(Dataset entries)
↓↓↓
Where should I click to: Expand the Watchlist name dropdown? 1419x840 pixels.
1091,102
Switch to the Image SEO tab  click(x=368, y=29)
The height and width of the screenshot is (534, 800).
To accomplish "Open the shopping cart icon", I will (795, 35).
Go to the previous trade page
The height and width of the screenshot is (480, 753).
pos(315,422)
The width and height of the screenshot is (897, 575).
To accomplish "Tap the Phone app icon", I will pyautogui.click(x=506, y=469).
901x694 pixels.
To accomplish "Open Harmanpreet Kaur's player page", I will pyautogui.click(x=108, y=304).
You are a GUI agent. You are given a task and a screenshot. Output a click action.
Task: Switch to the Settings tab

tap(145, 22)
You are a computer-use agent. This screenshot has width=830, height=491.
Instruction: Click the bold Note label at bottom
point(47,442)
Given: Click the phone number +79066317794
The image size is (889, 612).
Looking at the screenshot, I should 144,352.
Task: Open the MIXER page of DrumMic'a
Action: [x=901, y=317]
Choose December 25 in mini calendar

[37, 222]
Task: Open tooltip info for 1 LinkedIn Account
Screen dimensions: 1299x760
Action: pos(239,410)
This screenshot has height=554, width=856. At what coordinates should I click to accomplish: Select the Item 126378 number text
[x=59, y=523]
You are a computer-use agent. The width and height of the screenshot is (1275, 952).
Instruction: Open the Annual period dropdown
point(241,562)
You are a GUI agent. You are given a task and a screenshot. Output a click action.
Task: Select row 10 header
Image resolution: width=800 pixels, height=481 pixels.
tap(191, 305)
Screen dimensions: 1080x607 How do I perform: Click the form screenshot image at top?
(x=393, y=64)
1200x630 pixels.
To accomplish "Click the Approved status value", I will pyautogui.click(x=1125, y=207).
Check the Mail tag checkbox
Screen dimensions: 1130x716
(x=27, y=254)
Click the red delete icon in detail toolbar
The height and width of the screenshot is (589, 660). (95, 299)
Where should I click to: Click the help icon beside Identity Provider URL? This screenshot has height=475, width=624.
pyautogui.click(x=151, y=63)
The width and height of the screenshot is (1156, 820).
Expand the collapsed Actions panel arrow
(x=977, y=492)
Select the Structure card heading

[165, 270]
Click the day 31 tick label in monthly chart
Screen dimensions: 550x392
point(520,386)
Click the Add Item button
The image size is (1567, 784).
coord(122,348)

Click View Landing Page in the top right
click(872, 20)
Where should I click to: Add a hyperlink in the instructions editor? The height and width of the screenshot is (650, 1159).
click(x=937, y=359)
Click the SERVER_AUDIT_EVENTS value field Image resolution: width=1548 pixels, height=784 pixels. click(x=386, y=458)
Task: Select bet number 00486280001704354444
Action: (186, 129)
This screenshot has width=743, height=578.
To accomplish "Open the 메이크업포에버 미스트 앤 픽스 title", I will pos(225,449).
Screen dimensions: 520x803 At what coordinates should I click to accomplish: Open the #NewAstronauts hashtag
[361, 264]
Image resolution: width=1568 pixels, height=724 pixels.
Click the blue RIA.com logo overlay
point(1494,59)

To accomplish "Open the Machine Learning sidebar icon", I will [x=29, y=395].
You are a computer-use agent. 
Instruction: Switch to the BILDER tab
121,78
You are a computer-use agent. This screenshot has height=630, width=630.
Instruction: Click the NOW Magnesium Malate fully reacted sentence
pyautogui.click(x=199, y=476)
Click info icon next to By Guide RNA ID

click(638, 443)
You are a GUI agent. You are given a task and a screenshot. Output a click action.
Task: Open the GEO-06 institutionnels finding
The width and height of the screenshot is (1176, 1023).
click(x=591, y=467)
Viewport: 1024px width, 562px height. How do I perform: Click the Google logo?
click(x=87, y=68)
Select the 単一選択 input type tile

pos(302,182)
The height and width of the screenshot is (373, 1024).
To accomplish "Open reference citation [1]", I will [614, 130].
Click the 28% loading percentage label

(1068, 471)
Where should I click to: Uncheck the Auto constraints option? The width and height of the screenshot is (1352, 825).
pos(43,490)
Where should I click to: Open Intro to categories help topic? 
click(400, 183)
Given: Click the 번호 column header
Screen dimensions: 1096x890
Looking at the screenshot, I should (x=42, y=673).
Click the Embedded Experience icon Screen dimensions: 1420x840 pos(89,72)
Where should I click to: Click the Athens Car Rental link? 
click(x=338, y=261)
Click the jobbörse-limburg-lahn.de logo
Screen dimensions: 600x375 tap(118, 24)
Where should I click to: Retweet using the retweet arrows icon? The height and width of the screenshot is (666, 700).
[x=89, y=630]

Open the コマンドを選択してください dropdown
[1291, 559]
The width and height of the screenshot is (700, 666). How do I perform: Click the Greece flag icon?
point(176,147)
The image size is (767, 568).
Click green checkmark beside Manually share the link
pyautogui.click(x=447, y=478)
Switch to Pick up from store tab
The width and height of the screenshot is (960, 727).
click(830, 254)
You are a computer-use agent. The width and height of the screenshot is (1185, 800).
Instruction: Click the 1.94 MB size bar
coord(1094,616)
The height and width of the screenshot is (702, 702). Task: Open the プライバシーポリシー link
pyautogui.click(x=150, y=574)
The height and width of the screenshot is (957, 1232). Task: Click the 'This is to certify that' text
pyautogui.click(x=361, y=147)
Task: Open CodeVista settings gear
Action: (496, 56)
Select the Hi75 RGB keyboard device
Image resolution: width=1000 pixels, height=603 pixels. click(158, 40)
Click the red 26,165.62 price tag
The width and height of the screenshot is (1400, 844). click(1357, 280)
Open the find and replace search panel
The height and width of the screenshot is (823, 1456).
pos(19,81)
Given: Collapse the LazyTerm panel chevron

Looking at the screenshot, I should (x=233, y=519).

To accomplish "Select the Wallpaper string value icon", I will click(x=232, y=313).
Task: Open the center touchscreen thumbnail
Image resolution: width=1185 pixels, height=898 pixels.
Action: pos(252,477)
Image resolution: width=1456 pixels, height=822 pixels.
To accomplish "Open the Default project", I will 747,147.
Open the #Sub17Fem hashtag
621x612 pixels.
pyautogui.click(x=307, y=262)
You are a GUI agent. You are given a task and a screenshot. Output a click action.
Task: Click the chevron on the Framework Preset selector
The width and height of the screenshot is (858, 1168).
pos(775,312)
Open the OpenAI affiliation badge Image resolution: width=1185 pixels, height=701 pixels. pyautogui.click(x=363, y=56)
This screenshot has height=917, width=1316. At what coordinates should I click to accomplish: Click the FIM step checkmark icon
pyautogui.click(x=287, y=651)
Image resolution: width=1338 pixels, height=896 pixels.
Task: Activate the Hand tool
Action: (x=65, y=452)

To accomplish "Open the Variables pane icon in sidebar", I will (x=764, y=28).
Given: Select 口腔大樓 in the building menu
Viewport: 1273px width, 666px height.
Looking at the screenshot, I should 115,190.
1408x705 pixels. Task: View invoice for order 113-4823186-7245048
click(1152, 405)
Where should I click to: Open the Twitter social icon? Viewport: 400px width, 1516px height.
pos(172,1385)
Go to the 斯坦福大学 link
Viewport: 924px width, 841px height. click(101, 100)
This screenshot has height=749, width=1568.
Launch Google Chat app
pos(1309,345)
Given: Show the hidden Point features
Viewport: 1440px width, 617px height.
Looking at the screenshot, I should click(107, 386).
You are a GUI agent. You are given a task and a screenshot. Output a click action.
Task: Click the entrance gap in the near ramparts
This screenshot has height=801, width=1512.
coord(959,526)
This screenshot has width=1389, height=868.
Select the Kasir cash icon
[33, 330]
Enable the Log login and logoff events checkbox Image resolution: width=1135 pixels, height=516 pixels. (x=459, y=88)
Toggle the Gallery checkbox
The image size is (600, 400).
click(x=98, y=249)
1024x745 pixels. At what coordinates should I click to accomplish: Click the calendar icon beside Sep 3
↑↑↑
• **The problem**
All lines of the data are to be repeated exactly as they stand.

• **Task result**
Where should I click to: Expand the Watchlist name dropdown? 1419x840 pixels.
1091,102
Switch to the Image SEO tab  click(x=368, y=29)
The height and width of the screenshot is (534, 800).
To accomplish "Open the shopping cart icon", I will (795, 35).
Go to the previous trade page
The height and width of the screenshot is (480, 753).
pos(315,422)
The width and height of the screenshot is (897, 575).
To accomplish "Tap the Phone app icon", I will pyautogui.click(x=506, y=469).
901x694 pixels.
To accomplish "Open Harmanpreet Kaur's player page", I will pyautogui.click(x=108, y=304).
You are a GUI agent. You are given a task and a screenshot. Output a click action.
Task: Switch to the Settings tab

tap(145, 22)
You are a computer-use agent. This screenshot has width=830, height=491.
Instruction: Click the bold Note label at bottom
point(47,442)
Given: Click the phone number +79066317794
The image size is (889, 612).
Looking at the screenshot, I should 144,352.
Task: Open the MIXER page of DrumMic'a
Action: [x=901, y=317]
Choose December 25 in mini calendar

[37, 222]
Task: Open tooltip info for 1 LinkedIn Account
Screen dimensions: 1299x760
Action: pos(239,410)
This screenshot has height=554, width=856. At what coordinates should I click to accomplish: Select the Item 126378 number text
[x=59, y=523]
You are a computer-use agent. The width and height of the screenshot is (1275, 952).
Instruction: Open the Annual period dropdown
point(241,562)
You are a GUI agent. You are given a task and a screenshot. Output a click action.
Task: Select row 10 header
Image resolution: width=800 pixels, height=481 pixels.
tap(191, 305)
Screen dimensions: 1080x607 How do I perform: Click the form screenshot image at top?
(x=393, y=64)
1200x630 pixels.
To accomplish "Click the Approved status value", I will pyautogui.click(x=1125, y=207).
Check the Mail tag checkbox
Screen dimensions: 1130x716
(x=27, y=254)
Click the red delete icon in detail toolbar
The height and width of the screenshot is (589, 660). (95, 299)
Where should I click to: Click the help icon beside Identity Provider URL? This screenshot has height=475, width=624.
pyautogui.click(x=151, y=63)
The width and height of the screenshot is (1156, 820).
Expand the collapsed Actions panel arrow
(x=977, y=492)
Select the Structure card heading

[165, 270]
Click the day 31 tick label in monthly chart
Screen dimensions: 550x392
point(520,386)
Click the Add Item button
The image size is (1567, 784).
coord(122,348)

Click View Landing Page in the top right
click(872, 20)
Where should I click to: Add a hyperlink in the instructions editor? The height and width of the screenshot is (650, 1159).
click(x=937, y=359)
Click the SERVER_AUDIT_EVENTS value field Image resolution: width=1548 pixels, height=784 pixels. click(x=386, y=458)
Task: Select bet number 00486280001704354444
Action: (186, 129)
This screenshot has width=743, height=578.
To accomplish "Open the 메이크업포에버 미스트 앤 픽스 title", I will pos(225,449).
Screen dimensions: 520x803 At what coordinates should I click to accomplish: Open the #NewAstronauts hashtag
[361, 264]
Image resolution: width=1568 pixels, height=724 pixels.
Click the blue RIA.com logo overlay
point(1494,59)

To accomplish "Open the Machine Learning sidebar icon", I will [x=29, y=395].
You are a computer-use agent. 
Instruction: Switch to the BILDER tab
121,78
You are a computer-use agent. This screenshot has height=630, width=630.
Instruction: Click the NOW Magnesium Malate fully reacted sentence
pyautogui.click(x=199, y=476)
Click info icon next to By Guide RNA ID

click(638, 443)
You are a GUI agent. You are given a task and a screenshot. Output a click action.
Task: Open the GEO-06 institutionnels finding
The width and height of the screenshot is (1176, 1023).
click(x=591, y=467)
Viewport: 1024px width, 562px height. How do I perform: Click the Google logo?
click(x=87, y=68)
Select the 単一選択 input type tile

pos(302,182)
The height and width of the screenshot is (373, 1024).
To accomplish "Open reference citation [1]", I will [614, 130].
Click the 28% loading percentage label

(1068, 471)
Where should I click to: Uncheck the Auto constraints option? The width and height of the screenshot is (1352, 825).
pos(43,490)
Where should I click to: Open Intro to categories help topic? 
click(400, 183)
Given: Click the 번호 column header
Screen dimensions: 1096x890
Looking at the screenshot, I should (x=42, y=673).
Click the Embedded Experience icon Screen dimensions: 1420x840 pos(89,72)
Where should I click to: Click the Athens Car Rental link? 
click(x=338, y=261)
Click the jobbörse-limburg-lahn.de logo
Screen dimensions: 600x375 tap(118, 24)
Where should I click to: Retweet using the retweet arrows icon? The height and width of the screenshot is (666, 700).
[x=89, y=630]

Open the コマンドを選択してください dropdown
[1291, 559]
The width and height of the screenshot is (700, 666). How do I perform: Click the Greece flag icon?
point(176,147)
The image size is (767, 568).
Click green checkmark beside Manually share the link
pyautogui.click(x=447, y=478)
Switch to Pick up from store tab
The width and height of the screenshot is (960, 727).
click(830, 254)
You are a computer-use agent. The width and height of the screenshot is (1185, 800).
Instruction: Click the 1.94 MB size bar
coord(1094,616)
The height and width of the screenshot is (702, 702). Task: Open the プライバシーポリシー link
pyautogui.click(x=150, y=574)
The height and width of the screenshot is (957, 1232). Task: Click the 'This is to certify that' text
pyautogui.click(x=361, y=147)
Task: Open CodeVista settings gear
Action: (496, 56)
Select the Hi75 RGB keyboard device
Image resolution: width=1000 pixels, height=603 pixels. click(158, 40)
Click the red 26,165.62 price tag
The width and height of the screenshot is (1400, 844). click(1357, 280)
Open the find and replace search panel
The height and width of the screenshot is (823, 1456).
pos(19,81)
Given: Collapse the LazyTerm panel chevron

Looking at the screenshot, I should (x=233, y=519).

To accomplish "Select the Wallpaper string value icon", I will click(x=232, y=313).
Task: Open the center touchscreen thumbnail
Image resolution: width=1185 pixels, height=898 pixels.
Action: pos(252,477)
Image resolution: width=1456 pixels, height=822 pixels.
To accomplish "Open the Default project", I will 747,147.
Open the #Sub17Fem hashtag
621x612 pixels.
pyautogui.click(x=307, y=262)
You are a GUI agent. You are given a task and a screenshot. Output a click action.
Task: Click the chevron on the Framework Preset selector
The width and height of the screenshot is (858, 1168).
pos(775,312)
Open the OpenAI affiliation badge Image resolution: width=1185 pixels, height=701 pixels. pyautogui.click(x=363, y=56)
This screenshot has height=917, width=1316. At what coordinates should I click to accomplish: Click the FIM step checkmark icon
pyautogui.click(x=287, y=651)
Image resolution: width=1338 pixels, height=896 pixels.
Task: Activate the Hand tool
Action: (x=65, y=452)

To accomplish "Open the Variables pane icon in sidebar", I will (x=764, y=28).
Given: Select 口腔大樓 in the building menu
Viewport: 1273px width, 666px height.
Looking at the screenshot, I should 115,190.
1408x705 pixels. Task: View invoice for order 113-4823186-7245048
click(1152, 405)
Where should I click to: Open the Twitter social icon? Viewport: 400px width, 1516px height.
pos(172,1385)
Go to the 斯坦福大学 link
Viewport: 924px width, 841px height. click(101, 100)
This screenshot has height=749, width=1568.
Launch Google Chat app
pos(1309,345)
Given: Show the hidden Point features
Viewport: 1440px width, 617px height.
Looking at the screenshot, I should click(107, 386).
You are a GUI agent. You are given a task and a screenshot. Output a click action.
Task: Click the entrance gap in the near ramparts
This screenshot has height=801, width=1512.
coord(959,526)
This screenshot has width=1389, height=868.
Select the Kasir cash icon
[33, 330]
Enable the Log login and logoff events checkbox Image resolution: width=1135 pixels, height=516 pixels. (x=459, y=88)
Toggle the Gallery checkbox
The image size is (600, 400).
click(x=98, y=249)
1024x745 pixels. At what coordinates should I click to accomplish: Click the calendar icon beside Sep 3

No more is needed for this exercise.